PAGE EXCERPT:
>> Begin

As the 50th anniversary is approaching for the Cochrane-Woods Art Center at the University of Chicago, we, a group of artists and scholars, want to take this opportunity to pause to not only reflect on the past but also gaze at the future. Anchoring the fleeting moment of the now, we present 50.5 works for CWAC Exhibitions as our ruminations on key aspects of our time, shared interests of the group, and individual contexts of our life. Instead of collating answers to celebrate this historical milestone, we feel more grounded if we ask questions and capture episodes of inquiry through our visual responses. Why do our perceptions of the past live in flux? What will be the now? How can we invest in the future history of our art? Here are some thoughts from our group, which we hope we may share as the very foundations that inform the making for this exhibition.
natalie jenkins
I am interested in artmaking as measurement. Though measurement most commonly refers to the quantification or calculation of the attributes of an object, I am looking towards measurement as a means to capture and describe the indescribable phenomena of the natural world. This kind of thinking is inherent to all of us — our experiences with the great outdoors are not those of quantitative judgment, but of psychic impression. But what exactly is the natural world? And how can we express the experiential shape of the wild? Can we even make a distinction between human subjects and nature as a set of objects deserving of consideration? Can everything done by humans be natural? To ask these questions, I turn to the act of measurement — to artmaking, to sculptural (re)production. This phenomenological appraisal both collapses and creates the distance between human and the outside, marking the space between you, me, and the ecologies between us. It is a useful tool for imitating the psychogenic dimension of existing on the earth. Simultaneously, the messiness and fallibility of measurement creates human-environment entanglements ripe for exploration: the slippage between the natural and the unnatural, the human and the animal, the real and imagined, the artificial and the authentic.

>> End

DATA:

>> Begin

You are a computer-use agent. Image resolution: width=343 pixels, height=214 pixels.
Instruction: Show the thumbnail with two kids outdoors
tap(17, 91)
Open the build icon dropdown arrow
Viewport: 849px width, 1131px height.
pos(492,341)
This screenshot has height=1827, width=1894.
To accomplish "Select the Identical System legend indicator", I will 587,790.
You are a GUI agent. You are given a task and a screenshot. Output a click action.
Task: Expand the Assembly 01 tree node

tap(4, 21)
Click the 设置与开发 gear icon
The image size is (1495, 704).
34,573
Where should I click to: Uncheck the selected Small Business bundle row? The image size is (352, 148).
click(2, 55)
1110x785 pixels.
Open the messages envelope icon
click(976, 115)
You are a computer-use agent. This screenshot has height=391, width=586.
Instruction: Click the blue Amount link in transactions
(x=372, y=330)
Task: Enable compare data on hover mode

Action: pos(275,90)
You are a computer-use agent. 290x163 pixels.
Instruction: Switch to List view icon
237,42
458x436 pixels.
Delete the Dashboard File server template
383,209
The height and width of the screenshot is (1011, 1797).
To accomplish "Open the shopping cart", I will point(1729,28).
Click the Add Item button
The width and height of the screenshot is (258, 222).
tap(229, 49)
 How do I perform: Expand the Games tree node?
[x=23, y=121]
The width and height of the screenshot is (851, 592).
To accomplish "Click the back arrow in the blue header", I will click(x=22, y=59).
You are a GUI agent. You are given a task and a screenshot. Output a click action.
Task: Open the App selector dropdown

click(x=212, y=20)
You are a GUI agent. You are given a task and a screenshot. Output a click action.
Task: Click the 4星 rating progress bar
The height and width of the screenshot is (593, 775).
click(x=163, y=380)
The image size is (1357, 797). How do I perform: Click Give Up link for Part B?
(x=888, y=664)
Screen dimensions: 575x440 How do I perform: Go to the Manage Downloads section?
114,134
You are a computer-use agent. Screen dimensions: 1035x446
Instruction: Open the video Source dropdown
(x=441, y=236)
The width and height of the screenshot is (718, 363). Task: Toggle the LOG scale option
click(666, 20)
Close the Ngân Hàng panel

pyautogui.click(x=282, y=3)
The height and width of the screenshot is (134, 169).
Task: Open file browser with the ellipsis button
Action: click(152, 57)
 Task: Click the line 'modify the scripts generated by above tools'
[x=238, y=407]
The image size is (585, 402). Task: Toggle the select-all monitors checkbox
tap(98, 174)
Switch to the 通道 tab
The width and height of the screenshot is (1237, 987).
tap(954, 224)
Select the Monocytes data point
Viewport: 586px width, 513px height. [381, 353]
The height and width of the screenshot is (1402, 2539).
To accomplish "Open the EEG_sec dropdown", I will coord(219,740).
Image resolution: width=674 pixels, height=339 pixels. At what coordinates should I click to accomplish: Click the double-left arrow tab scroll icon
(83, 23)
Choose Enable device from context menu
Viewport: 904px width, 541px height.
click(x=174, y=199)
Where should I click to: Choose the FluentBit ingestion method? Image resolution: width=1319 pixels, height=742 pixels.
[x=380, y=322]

>> End

EXERCISE DIRECTIONS: Quote the passage from the anniversary exhibition text starting with "As the 50th" and going on through "for this exhibition.". Please answer using only the text about the Cochrane-Woods Art Center anniversary exhibition.

TASK ANSWER:
As the 50th anniversary is approaching for the Cochrane-Woods Art Center at the University of Chicago, we, a group of artists and scholars, want to take this opportunity to pause to not only reflect on the past but also gaze at the future. Anchoring the fleeting moment of the now, we present 50.5 works for CWAC Exhibitions as our ruminations on key aspects of our time, shared interests of the group, and individual contexts of our life. Instead of collating answers to celebrate this historical milestone, we feel more grounded if we ask questions and capture episodes of inquiry through our visual responses. Why do our perceptions of the past live in flux? What will be the now? How can we invest in the future history of our art? Here are some thoughts from our group, which we hope we may share as the very foundations that inform the making for this exhibition.